**Work item:** Once you reach the line containing "[X] (602, 679)" in the data below, restate each line word for word up to and including the one containing "[LinkedIn] (677, 1913)".

Records for this exercise below:

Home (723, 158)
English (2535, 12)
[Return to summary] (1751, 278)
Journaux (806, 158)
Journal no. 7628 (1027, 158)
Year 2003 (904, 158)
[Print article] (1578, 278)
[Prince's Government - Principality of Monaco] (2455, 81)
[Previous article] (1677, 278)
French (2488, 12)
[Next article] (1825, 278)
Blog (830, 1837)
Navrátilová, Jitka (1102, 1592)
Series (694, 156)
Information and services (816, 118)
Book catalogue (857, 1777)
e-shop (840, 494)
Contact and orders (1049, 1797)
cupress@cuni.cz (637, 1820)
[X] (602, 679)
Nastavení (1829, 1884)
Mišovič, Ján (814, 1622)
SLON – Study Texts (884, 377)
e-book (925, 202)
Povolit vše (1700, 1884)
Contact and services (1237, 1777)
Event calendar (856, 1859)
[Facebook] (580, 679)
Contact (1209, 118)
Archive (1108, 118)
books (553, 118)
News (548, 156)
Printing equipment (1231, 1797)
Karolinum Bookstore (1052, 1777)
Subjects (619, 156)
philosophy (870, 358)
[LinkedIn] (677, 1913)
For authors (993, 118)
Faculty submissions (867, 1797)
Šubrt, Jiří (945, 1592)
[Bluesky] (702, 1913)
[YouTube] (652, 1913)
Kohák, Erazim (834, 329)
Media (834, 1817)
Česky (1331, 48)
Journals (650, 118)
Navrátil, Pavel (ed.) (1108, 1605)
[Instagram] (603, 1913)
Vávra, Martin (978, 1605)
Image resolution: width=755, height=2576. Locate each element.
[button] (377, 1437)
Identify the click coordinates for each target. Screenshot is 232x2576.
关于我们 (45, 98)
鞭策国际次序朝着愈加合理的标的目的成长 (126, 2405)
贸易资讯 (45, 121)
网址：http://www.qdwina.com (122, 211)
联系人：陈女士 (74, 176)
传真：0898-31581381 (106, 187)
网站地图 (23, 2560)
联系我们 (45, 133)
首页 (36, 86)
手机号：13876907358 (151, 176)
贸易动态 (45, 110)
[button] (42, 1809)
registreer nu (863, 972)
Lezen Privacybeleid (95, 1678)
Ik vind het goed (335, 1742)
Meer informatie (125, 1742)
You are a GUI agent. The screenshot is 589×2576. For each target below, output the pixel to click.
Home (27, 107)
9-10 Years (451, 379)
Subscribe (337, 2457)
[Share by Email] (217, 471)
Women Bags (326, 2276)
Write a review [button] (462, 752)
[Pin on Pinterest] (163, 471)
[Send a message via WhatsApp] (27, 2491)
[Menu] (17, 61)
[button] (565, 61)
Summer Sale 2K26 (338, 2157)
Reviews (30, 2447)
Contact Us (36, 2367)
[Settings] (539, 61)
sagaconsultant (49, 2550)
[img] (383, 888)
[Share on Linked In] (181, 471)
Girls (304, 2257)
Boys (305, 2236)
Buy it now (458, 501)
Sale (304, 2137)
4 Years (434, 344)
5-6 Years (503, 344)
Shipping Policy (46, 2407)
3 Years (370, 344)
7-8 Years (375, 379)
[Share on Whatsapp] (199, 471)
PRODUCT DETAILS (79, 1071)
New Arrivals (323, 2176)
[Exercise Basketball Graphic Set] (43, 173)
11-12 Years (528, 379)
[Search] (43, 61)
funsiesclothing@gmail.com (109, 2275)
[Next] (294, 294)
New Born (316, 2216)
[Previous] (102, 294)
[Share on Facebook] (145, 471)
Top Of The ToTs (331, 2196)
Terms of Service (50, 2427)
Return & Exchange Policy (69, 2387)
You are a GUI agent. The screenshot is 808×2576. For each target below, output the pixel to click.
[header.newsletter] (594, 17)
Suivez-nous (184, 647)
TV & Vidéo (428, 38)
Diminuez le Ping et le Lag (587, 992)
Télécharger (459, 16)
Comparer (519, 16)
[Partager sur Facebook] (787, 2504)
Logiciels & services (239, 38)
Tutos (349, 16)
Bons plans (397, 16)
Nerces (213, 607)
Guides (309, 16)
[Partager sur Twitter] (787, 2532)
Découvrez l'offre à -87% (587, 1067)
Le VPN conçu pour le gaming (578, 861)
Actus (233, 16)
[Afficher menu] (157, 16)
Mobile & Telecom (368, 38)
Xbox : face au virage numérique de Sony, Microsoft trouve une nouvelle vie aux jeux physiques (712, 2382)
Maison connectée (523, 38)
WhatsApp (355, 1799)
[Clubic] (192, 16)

End of Records for this exercise.

**Answer box:**
[X] (602, 679)
Nastavení (1829, 1884)
Mišovič, Ján (814, 1622)
SLON – Study Texts (884, 377)
e-book (925, 202)
Povolit vše (1700, 1884)
Contact and services (1237, 1777)
Event calendar (856, 1859)
[Facebook] (580, 679)
Contact (1209, 118)
Archive (1108, 118)
books (553, 118)
News (548, 156)
Printing equipment (1231, 1797)
Karolinum Bookstore (1052, 1777)
Subjects (619, 156)
philosophy (870, 358)
[LinkedIn] (677, 1913)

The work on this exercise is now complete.